Generally Gygax was afraid of the whole "Well, elves live for a thousand years, if they don't have a level cap, won't they just all be level 20 everythings?" argument, because he was the original grog-rear end weirdo simulationist, who couldn't conceive of answering that question with "No, because it's a shared heroic narrative and not an elaborate thought experiment." More relevantly this shows his lack of imagination in how to fix this in a few ways. One, the opposite of his fears will inevitably come true. In any sufficiently high-level RAW game, it'll end up all humans eventually just because the elves and such can't hack it with the big boys. Two, if the only thing he could possibly think of to make humans interesting enough to bother playing as was level caps for everyone else, he should have just done another design pass on making humans a fun species to play.

Toph Bei Fong posted:

They made a bit more sense if you also used the racial/class age tables and age bonuses.

Technically, an Elf cleric in 1e is supposed to be a minimum of 1000 years old, and therefore gets a bunch of bonuses to their intelligence and wisdom modifiers, thus they've got a level cap to compensate for this. So, you have a more powerful character at the start, balanced by how they taper off in power as the game continues.

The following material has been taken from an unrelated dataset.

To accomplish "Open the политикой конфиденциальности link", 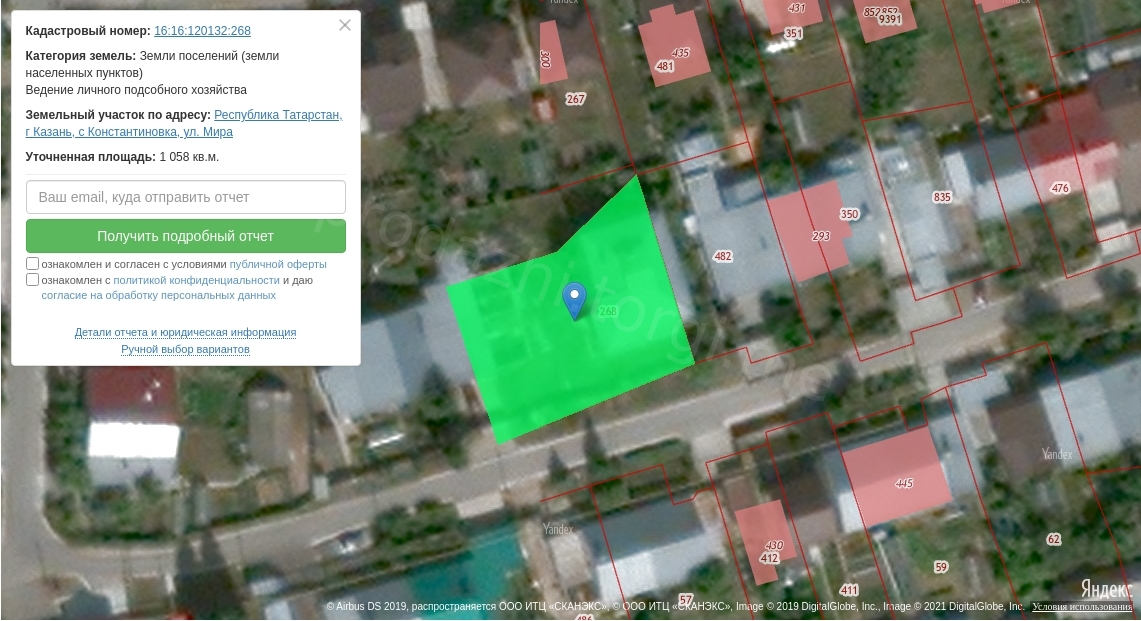I will [196, 280].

And no, the DMG does not make this explicit at all, you're supposed to just remember and then combine the three different sections. The level cap makes no sense if it doesn't come alongside the big stat bonuses

Nah, AD&D may have been lacking in a lot of things, but boring charts of minutia wasn't one of them, and elves start at 110 + 5D6 years old, not technically a minimum of 1000 or whatever. Plus they have their own ranges for when they hit the next age blocks, and middle age was at 175, so at least 35 years after you make the character at level 1.

theironjef fucked around with this message at 16:57 on May 1, 2024

Rand Brittain
Mar 25, 2013

"Go on until you're stopped."
Sometimes a game tells you "don't use the rules as written if doing so wouldn't improve the outcome" because the designers are aware that even a precisely-tuned game engine will sometimes produce weird or overcomplicated results.

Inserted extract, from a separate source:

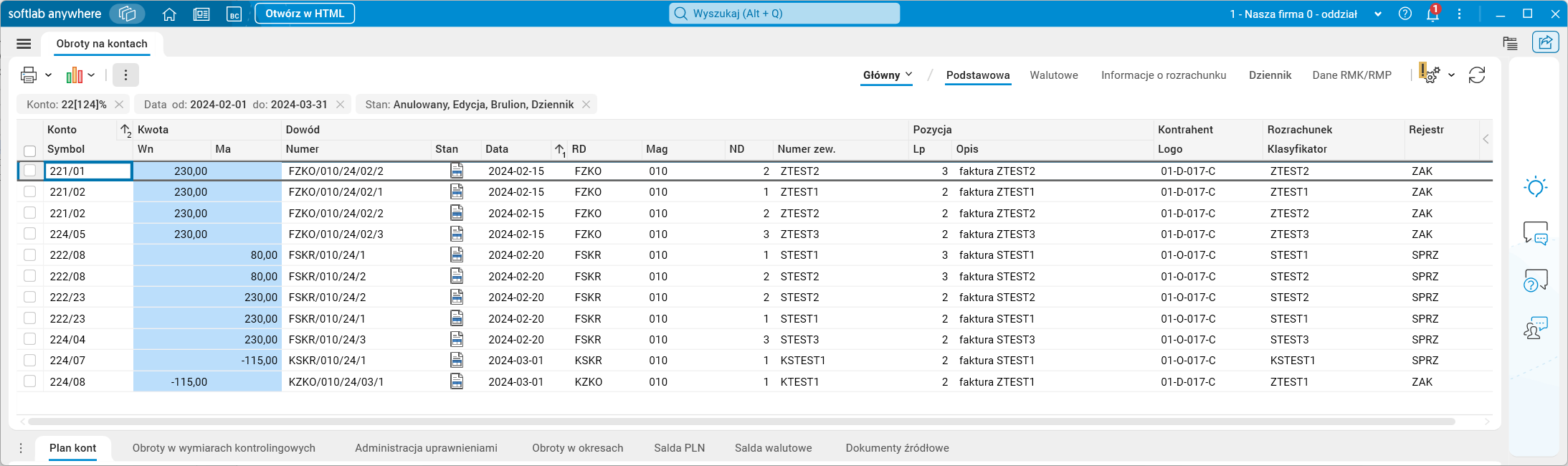Open document icon for FSKR/010/24/3 row
Screen dimensions: 1568x466
click(x=457, y=339)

Sometimes a game tells you "don't use the rules as written if doing so wouldn't improve the outcome" because the designers don't know or care what results their engine is likely to produce and would rather just laugh it off with a "lol, just do whatever."

Lumbermouth
Mar 6, 2008

GREG IS BIG NOW


And for some reason a PBTA-based solo game is catching strays

Toph Bei Fong
Feb 29, 2008



theironjef posted:

Nah, AD&D may have been lacking in a lot of things, but boring charts of minutia wasn't one of them, and elves start at 110 + 5D6 years old, not technically a minimum of 1000 or whatever. Plus they have their own ranges for when they hit the next age blocks, and middle age was at 175, so at least 35 years after you make the character at level 1.

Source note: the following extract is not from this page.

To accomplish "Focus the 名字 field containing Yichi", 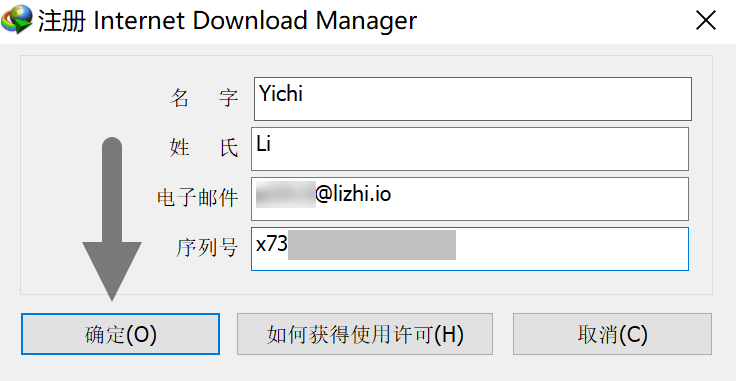I will click(473, 99).
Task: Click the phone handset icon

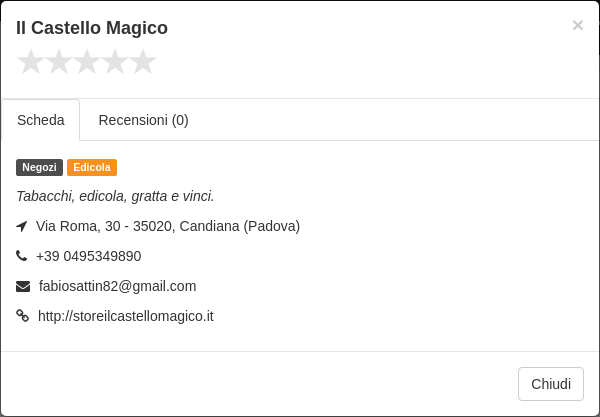Action: click(x=21, y=256)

In 1e AD&D the charts were as follows (DMG p 12-13):






This was dropped in 2e, while the level limits were retained, because no one put it together

edit: And yes, this is incredibly stupid to begin with, and should have been laid out clearly and plainly, something Gygax was absolutely allergic to

Toph Bei Fong fucked around with this message at 17:05 on May 1, 2024

Ominous Jazz
Jun 15, 2011

Big D is chillin' over here
Wasteland style

Lumbermouth posted:

And for some reason a PBTA-based solo game is catching strays

i feel like "mild criticism on twitter" isn't really catching strays.

edit: i'm salty sorry gang

Ominous Jazz fucked around with this message at 17:04 on May 1, 2024

Mister Olympus
Oct 31, 2011

Buzzard, Who Steals From Dead Bodies
The fact that, by the rules, it could take years of downtime training and multiple dungeons worth of gold to actually reach the next experience level is also a factor here, as is the "takes years off your life" cost of spells like haste and wish in the absence of experience costs as a concept

Ominous Jazz
Jun 15, 2011

Big D is chillin' over here
Wasteland style
old dnd seems like an entirely different kind of game entirely

theironjef
Aug 11, 2009

The archmage of unexpected stinks.

You know what, you're right, I had mixed up the age charts for first and second edition in my head. But honestly that just creates a mess of weird new problems. Why did Gygax think clerics needed to be so old? What were they before they were like 515? How come gnomes are invariably so elderly? How does this fix things for fighting classes, as it will mostly just lead to them losing physical stats, not gaining them? Why would elven wizards only have a slight chance of making it into the vaunted "mature" category if that stat bonus was such an important aspect of design? Like all 1e stuff it does a great job of presenting a veneer of professorial stentorian design, but actually sucks on close examination.

Mister Olympus
Oct 31, 2011

Buzzard, Who Steals From Dead Bodies
that's why OSR is a thing, looking at the old books and going "wow this game seems bizarre and hard to understand looking at it from today's perspective. let's try and reconstruct how they came to these conclusions"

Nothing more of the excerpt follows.